BY KAREN BOSSICK
It was a man on Death Row who sealed Bryan Stevenson’s fate.
Stevenson was a 23-year-old Harvard Law School student who had been sent to Death Row as part of a school assignment. The condemned man he met there embraced him as the first person he had seen in two years who wasn’t either an inmate or a jailer.
Stevenson listened to the prisoner sing “Plant my feet on higher ground” as he returned to his cell. And right then and there he vowed to become a modern-day Atticus Finch trying to free the poor, black and those broken by intellectual disabilities and mental illness from wrongful or excessive imprisonment.
His story is told in the HBO documentary “True Justice.”
And Sun Valley Community School’s Parents’ Association will host a free public screening of that documentary at 7 p.m. Thursday, Jan. 23, in the school’s theater.
The feature documentary follows the life and career of Stevenson, an Alabama public interest attorney who founded the Equal Justice Initiative to create greater fairness in the criminal justice system.

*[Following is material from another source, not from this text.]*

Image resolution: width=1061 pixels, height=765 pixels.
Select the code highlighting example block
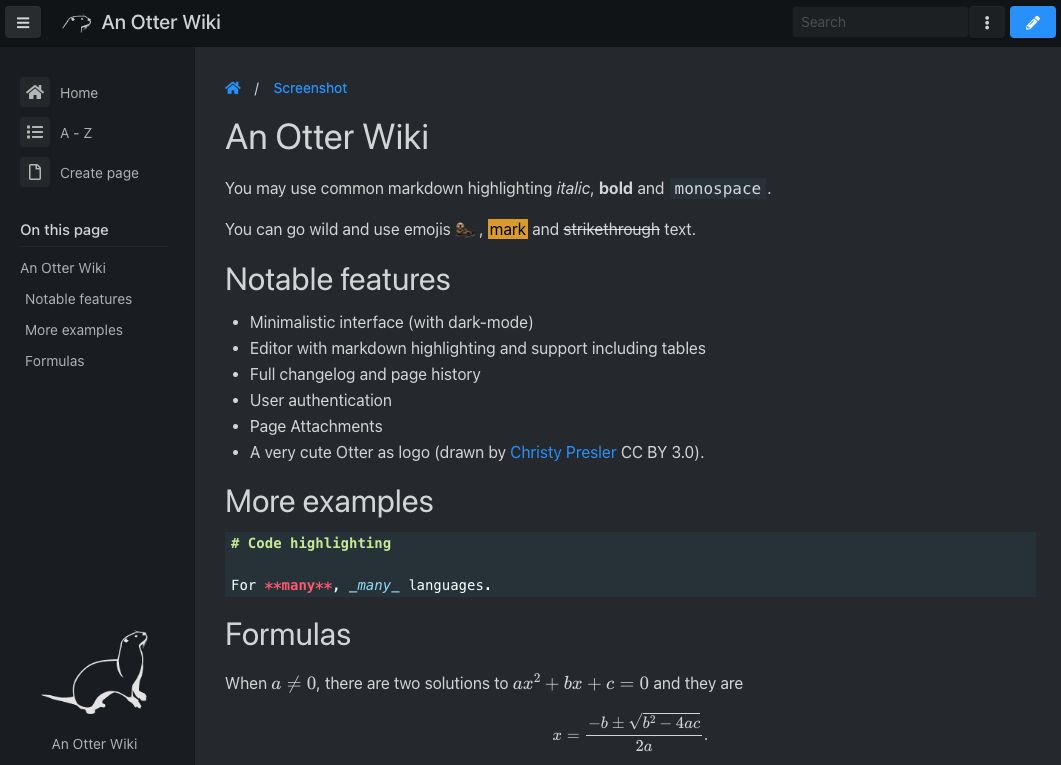[630, 564]
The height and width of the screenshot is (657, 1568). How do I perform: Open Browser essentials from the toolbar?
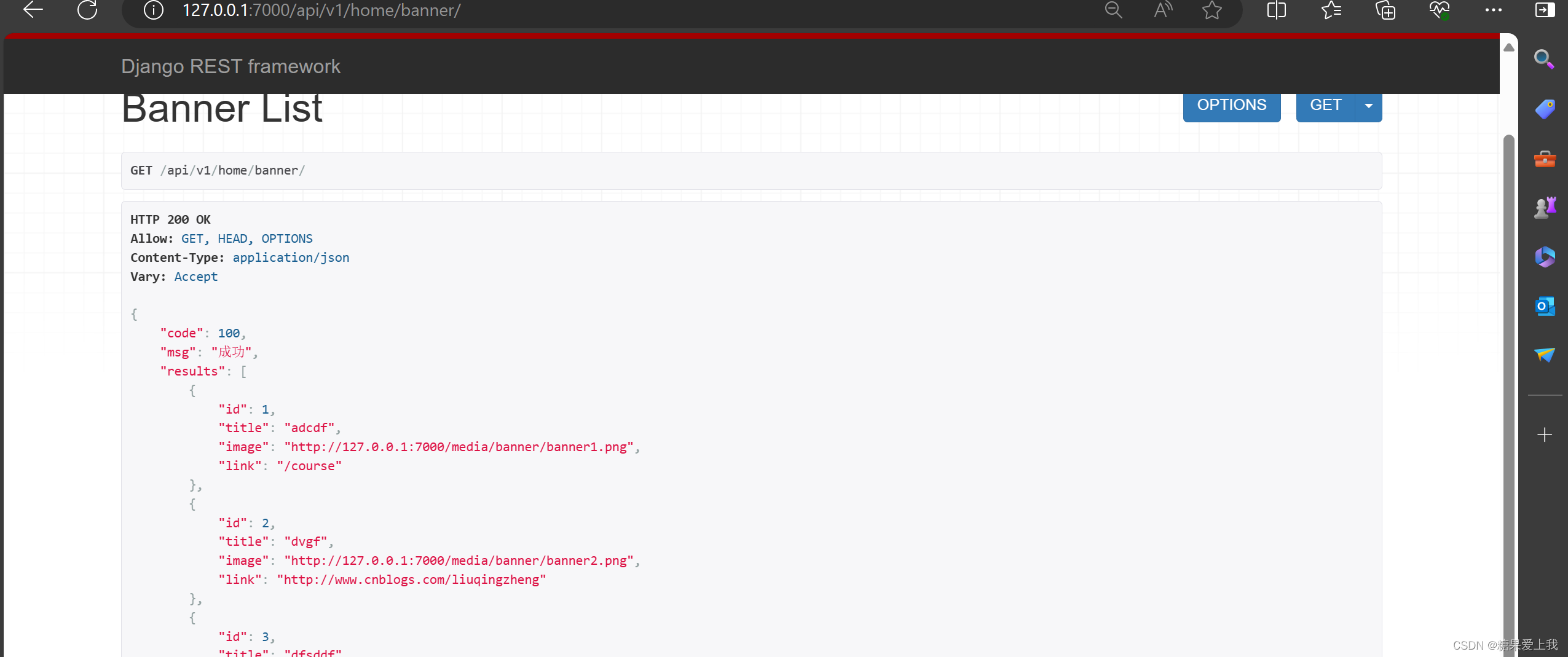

Stevenson gave an electrifying speech before the Sun Valley Writers Conference in 2016 on behalf of his book “Just Mercy.”

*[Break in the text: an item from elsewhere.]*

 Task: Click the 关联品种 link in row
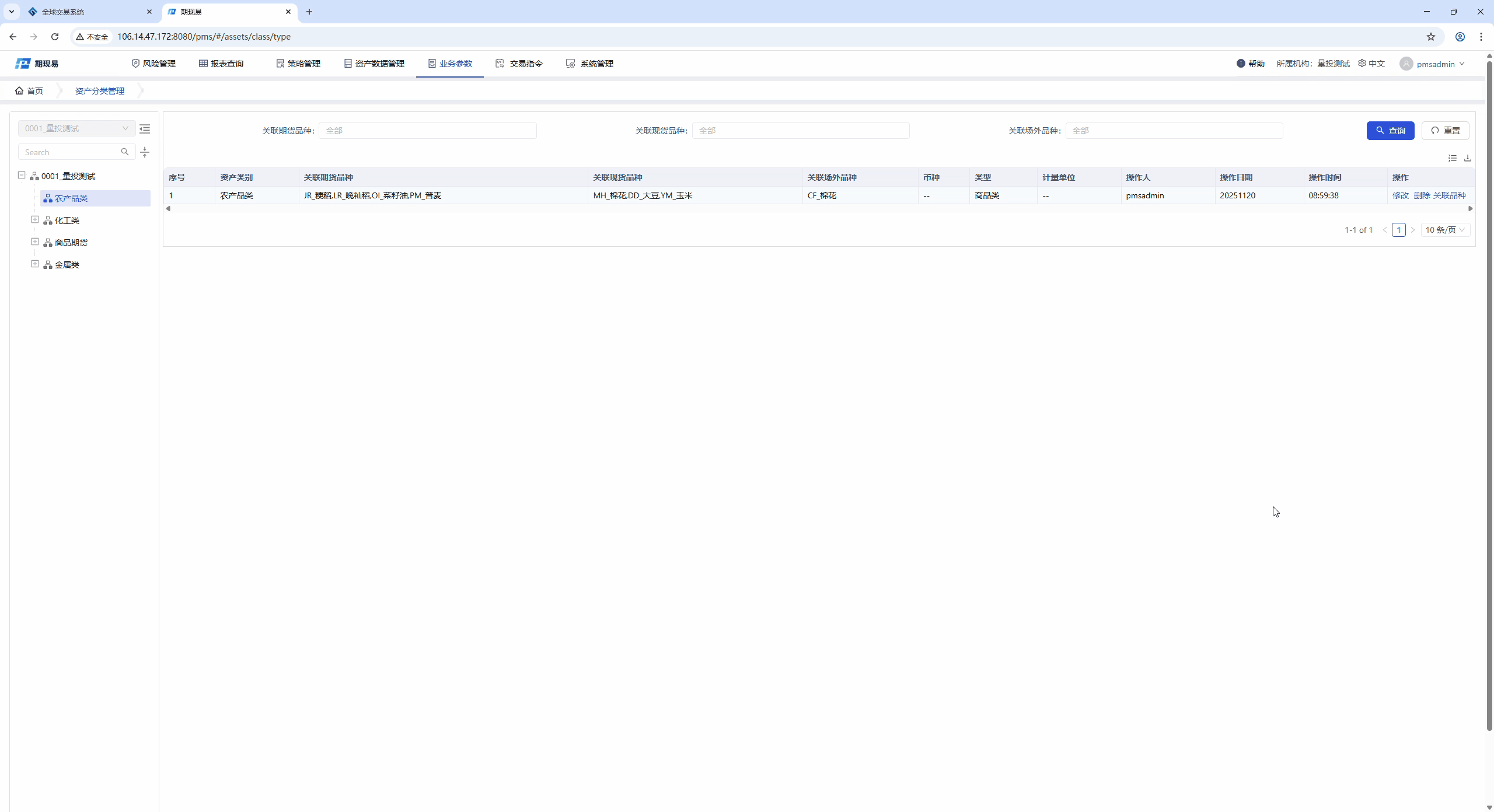(1449, 195)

The film highlights watershed moments involving cases and clients and offers a glimpse into the struggle of the poor and people of color who are wrongly condemned or unfairly sentenced. It also shows the personal toll it has taken on Stevenson and his colleagues.
It tracks the intertwined histories of slavery, lunching, segregation and mass incarceration. And it even explores the way in which the Supreme Court declared that racial bias in the administration of the death penalty was “inevitable.”
The film was made by six-time Emmy winner Peter Kunhardt and Emmy winners Teddy Kunhardt and George Kunhardt.